TUJUAN TUGAS. Tuliskan kembali tanpa perubahan bagian teks tentang lamun, mulai dari "Dilihat dari aspek" turun sampai ke "menjaga kualitas air.".

TEKS YANG DIBERIKAN.

● ● ●

Dibandingkan dengan ekosistem terumbu karang dan mangrove, ekosistem lamun belum banyak mendapat perhatian.  Ini disebabkan karena ekosistem lamun selama ini sering disalah-pahami sebagai lingkungan yang tidak banyak memberi manfaat nyata bagi manusia.  Di Indonesia baru setelah tahun 2000-an perhatian pada lamun mulai berkembang seiring dengan mulai berkembangnya pengetahuan tentang peran lamun. 
Potensi lamun
Luas padang lamun di Indonesia diperkirakan sekitar 30.000 km2 yang dihuni  oleh 13 jenis lamun. Suatu padang lamun dapat terdiri dari vegetasi tunggal yakni tersusun dari satu jenis lamun saja ataupun vegetasi campuran yang terdiri dari berbagai jenis lamun. Di setiap padang lamun hidup berbagai biota lainnya yang berasosiasi dengan lamun, yang keseluruhannya terkait dalam satu rangkaian fungsi ekosistem.

Lamun juga penting bagi perikanan, karena banyak jenis ikan yang mempunyai nilai ekonomi penting, hidup di lingkungan lamun. Lamun dapat befungsi sebagai tempat ikan berlindung, memijah dan mengasuh anakannya, dan sebagai tempat mencari makan. Selain ikan, beberapa biota lainnya yang mempunyai nilai ekonomi juga dapat dijumpai hidup di padang lamun seperti teripang, keong lola (Trochus), udang dan berbagai jenis kerang-kerangan. Beberapa hewan laut yang sekarang makin terancam dan telah dilindungi seperti duyung (dugong) dan penyu (terutama penyu hijau) makanannya terutama teridiri dari lamun. Lamun juga mempunyai hubungan interkoneksi dengan mangrove dan terumbu karang sehingga diantara ketiganya dapat terjadi saling pertukaran energi dan materi.
Dilihat dari aspek pertahanan pantai,  padang lamun dengan akar-akarnya yang mencengkeram dasar laut dapat meredam gerusan gelombang laut hingga padang lamun dapat mengurangi dampak erosi. Padang lamun juga dapat menangkap sedimen hingga akan membantu menjaga kualitas air.
Gangguan dan ancaman terhadap lamun
Meskipun lamun kini diketahui mempunyai banyak manfaat, namun dalam kenyataannya lamun menghadapi berbagai ganggujan dan ancaman. Gangguan dan ancaman terhadap lamun pada dasarnya dapat dibagi menjadi dua golongan yakni gangguan alam dan gangguan dari kegiatan manusia (antropogenik).

● ● ●

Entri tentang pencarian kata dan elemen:
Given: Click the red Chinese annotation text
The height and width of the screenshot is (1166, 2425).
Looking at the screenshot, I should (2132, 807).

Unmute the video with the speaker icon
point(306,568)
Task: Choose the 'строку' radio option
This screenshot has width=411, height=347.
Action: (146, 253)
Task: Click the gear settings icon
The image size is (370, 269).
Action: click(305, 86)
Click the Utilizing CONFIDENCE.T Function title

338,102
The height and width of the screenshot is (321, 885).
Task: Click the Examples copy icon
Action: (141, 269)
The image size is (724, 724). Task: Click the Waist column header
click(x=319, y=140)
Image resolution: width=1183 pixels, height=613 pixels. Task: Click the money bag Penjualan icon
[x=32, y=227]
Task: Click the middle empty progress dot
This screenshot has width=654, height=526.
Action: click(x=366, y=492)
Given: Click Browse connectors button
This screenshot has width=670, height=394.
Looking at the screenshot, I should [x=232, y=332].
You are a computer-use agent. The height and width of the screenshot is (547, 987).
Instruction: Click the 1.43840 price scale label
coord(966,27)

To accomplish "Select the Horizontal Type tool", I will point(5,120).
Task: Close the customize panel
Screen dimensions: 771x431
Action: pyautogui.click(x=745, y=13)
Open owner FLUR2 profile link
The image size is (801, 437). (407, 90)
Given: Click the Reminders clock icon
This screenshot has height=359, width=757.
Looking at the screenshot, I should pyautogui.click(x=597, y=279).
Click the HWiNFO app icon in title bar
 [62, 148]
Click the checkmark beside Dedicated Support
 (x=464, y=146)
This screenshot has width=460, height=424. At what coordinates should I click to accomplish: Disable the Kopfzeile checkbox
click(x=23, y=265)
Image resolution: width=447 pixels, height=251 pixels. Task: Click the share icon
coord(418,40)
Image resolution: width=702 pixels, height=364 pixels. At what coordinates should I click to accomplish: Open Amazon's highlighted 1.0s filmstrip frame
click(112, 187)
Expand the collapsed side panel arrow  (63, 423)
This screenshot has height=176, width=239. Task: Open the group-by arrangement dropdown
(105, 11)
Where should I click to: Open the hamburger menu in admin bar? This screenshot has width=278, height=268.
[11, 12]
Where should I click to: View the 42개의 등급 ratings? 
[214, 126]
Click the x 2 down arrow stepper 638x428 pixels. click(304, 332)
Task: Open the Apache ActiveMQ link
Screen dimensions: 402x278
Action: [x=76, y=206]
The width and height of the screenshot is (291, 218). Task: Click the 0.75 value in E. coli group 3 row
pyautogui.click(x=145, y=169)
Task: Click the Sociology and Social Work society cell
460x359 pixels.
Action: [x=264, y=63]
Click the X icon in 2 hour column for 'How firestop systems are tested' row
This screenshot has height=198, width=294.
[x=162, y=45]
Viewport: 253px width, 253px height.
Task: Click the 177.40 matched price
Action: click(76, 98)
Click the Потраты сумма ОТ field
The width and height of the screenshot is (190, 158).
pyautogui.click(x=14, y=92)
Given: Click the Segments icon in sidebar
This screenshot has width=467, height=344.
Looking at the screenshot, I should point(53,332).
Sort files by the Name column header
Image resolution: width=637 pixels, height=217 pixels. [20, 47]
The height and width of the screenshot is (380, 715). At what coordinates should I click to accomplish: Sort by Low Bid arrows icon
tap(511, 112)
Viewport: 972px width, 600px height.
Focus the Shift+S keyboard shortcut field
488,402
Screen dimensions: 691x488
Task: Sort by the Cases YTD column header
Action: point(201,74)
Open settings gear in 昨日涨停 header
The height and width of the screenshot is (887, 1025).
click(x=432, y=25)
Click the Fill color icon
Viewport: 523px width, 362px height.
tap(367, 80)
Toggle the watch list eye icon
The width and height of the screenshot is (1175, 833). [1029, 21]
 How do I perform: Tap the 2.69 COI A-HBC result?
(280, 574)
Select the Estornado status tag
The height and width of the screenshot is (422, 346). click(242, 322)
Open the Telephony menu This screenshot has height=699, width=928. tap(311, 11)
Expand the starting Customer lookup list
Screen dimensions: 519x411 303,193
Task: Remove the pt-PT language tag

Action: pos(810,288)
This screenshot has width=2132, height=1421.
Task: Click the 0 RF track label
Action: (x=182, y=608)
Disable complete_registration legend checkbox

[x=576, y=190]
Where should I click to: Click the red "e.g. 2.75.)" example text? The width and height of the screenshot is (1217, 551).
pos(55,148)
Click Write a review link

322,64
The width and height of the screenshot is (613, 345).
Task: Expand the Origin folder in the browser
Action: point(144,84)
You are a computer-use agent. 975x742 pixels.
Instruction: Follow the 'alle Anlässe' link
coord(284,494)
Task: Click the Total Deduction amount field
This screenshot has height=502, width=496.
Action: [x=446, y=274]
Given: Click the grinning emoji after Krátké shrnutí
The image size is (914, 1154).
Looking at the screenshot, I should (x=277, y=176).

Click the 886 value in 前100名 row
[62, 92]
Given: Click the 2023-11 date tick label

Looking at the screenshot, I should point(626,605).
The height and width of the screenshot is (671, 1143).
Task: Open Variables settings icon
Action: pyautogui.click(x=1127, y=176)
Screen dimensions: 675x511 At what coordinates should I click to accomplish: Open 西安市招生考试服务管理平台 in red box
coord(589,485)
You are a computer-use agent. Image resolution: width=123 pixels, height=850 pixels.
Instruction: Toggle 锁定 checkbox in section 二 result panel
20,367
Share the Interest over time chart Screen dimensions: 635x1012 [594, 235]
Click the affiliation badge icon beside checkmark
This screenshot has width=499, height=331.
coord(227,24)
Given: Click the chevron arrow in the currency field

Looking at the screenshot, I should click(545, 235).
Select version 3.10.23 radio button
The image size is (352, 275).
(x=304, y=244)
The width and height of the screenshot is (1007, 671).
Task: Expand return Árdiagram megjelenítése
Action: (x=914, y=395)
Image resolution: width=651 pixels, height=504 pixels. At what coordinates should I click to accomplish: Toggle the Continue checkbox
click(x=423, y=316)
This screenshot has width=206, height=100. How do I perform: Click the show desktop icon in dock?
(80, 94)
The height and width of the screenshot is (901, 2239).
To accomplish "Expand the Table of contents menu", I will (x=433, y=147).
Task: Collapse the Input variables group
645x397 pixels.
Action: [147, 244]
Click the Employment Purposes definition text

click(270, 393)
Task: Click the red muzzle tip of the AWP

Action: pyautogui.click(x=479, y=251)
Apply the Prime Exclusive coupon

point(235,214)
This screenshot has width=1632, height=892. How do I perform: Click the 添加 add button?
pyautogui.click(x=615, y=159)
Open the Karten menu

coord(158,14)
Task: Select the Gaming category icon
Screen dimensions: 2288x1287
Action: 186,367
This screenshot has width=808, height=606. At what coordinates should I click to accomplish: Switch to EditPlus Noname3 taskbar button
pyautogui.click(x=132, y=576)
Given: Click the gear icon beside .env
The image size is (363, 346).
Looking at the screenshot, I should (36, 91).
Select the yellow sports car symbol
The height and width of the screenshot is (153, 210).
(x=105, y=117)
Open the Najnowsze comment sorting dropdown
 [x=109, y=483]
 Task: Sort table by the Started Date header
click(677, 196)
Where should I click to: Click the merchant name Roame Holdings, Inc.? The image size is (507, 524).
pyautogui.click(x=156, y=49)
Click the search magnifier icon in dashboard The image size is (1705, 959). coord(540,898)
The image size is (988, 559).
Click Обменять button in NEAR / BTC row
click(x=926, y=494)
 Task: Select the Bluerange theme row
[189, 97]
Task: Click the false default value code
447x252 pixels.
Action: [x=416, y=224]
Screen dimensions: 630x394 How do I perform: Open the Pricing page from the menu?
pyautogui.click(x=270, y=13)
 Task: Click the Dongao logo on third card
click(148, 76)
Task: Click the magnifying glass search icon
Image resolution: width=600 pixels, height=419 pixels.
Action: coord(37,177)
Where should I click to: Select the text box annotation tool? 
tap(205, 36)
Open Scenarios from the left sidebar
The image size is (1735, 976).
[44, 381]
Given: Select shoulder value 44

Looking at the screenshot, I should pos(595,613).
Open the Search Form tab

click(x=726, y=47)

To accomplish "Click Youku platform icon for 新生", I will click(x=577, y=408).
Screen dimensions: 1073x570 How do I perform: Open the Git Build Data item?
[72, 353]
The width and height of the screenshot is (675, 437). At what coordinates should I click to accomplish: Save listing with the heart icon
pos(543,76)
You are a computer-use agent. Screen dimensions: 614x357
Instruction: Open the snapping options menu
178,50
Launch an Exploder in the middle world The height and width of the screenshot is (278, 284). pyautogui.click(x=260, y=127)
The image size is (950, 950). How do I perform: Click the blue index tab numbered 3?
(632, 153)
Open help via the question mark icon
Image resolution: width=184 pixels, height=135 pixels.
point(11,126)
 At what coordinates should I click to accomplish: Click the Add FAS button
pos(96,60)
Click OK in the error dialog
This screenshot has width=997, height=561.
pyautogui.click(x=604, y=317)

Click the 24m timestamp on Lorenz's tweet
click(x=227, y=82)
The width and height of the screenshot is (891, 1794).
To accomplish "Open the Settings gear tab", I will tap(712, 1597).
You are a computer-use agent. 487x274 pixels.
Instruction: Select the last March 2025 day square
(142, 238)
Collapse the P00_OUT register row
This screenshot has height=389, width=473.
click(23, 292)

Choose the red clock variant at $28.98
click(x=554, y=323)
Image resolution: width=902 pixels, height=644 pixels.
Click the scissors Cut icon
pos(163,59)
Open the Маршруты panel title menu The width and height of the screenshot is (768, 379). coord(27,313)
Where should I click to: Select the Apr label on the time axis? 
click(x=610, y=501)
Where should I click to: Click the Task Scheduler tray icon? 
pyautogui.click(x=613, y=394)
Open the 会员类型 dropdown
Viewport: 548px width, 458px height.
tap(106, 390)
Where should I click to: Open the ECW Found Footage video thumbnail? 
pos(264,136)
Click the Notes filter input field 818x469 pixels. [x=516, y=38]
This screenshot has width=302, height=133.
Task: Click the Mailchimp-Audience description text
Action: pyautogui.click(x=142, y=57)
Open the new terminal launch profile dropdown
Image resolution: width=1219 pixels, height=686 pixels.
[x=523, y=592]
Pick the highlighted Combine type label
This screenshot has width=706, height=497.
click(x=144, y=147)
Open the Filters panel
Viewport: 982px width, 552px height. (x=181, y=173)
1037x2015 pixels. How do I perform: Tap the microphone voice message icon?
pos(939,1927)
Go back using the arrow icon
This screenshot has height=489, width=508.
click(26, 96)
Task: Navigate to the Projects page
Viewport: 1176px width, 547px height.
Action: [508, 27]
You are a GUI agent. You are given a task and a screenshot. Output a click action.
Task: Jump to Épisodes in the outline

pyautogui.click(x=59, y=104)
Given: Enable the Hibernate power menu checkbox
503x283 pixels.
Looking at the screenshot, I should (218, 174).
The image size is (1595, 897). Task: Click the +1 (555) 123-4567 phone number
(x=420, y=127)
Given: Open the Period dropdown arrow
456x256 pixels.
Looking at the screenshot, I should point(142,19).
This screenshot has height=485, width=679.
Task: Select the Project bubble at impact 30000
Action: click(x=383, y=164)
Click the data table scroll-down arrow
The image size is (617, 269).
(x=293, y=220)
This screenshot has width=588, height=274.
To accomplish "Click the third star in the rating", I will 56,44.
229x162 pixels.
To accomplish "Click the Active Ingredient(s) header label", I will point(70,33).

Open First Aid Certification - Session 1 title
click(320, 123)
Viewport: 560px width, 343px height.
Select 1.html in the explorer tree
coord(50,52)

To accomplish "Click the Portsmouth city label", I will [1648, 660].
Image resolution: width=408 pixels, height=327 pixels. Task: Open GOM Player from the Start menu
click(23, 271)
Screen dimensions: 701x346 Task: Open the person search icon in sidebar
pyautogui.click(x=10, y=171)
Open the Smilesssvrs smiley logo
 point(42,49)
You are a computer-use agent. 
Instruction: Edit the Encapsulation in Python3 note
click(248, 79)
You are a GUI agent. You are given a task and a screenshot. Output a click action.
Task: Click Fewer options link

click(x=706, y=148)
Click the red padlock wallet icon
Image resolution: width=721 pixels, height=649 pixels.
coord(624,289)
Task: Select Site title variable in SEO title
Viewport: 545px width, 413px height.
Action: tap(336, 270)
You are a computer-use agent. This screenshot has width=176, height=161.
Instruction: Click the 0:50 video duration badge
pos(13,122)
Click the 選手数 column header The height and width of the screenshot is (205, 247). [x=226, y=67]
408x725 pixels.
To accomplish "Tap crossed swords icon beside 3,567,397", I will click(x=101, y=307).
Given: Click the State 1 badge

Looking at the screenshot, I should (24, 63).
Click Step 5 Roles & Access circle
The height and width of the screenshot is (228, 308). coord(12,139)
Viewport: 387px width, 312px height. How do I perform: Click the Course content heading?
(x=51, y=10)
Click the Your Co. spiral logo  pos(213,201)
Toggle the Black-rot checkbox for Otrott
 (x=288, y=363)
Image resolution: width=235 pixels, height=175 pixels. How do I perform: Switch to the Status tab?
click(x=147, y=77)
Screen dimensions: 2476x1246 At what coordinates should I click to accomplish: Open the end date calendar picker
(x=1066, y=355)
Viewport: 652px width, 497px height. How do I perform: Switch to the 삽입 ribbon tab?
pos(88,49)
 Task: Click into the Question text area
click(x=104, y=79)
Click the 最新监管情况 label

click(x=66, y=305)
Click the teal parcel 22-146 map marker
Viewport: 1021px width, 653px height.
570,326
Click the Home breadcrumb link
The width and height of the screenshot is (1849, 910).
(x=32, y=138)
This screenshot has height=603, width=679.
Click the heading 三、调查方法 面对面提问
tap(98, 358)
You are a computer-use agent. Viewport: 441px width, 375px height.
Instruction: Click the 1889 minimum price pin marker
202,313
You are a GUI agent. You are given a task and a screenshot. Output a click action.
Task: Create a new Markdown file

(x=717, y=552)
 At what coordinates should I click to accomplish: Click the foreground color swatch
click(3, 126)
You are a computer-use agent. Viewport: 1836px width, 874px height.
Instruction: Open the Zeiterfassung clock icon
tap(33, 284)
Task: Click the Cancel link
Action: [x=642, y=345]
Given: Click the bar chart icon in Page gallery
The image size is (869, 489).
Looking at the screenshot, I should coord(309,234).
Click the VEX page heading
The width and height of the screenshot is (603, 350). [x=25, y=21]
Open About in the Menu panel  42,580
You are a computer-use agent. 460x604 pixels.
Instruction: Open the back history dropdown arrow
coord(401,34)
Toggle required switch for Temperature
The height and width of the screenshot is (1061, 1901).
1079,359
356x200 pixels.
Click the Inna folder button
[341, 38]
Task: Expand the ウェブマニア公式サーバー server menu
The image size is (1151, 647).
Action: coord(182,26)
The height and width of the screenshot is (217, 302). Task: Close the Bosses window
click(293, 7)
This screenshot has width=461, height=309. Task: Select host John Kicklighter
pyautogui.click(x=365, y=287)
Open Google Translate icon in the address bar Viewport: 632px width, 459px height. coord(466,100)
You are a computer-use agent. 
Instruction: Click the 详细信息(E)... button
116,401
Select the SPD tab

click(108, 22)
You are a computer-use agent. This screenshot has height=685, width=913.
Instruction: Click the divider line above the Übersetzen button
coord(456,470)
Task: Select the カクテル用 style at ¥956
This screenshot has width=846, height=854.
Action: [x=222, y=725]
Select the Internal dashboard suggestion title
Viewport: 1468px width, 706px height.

● ● ●

PENYELESAIAN LENGKAP.
Dilihat dari aspek pertahanan pantai,  padang lamun dengan akar-akarnya yang mencengkeram dasar laut dapat meredam gerusan gelombang laut hingga padang lamun dapat mengurangi dampak erosi. Padang lamun juga dapat menangkap sedimen hingga akan membantu menjaga kualitas air.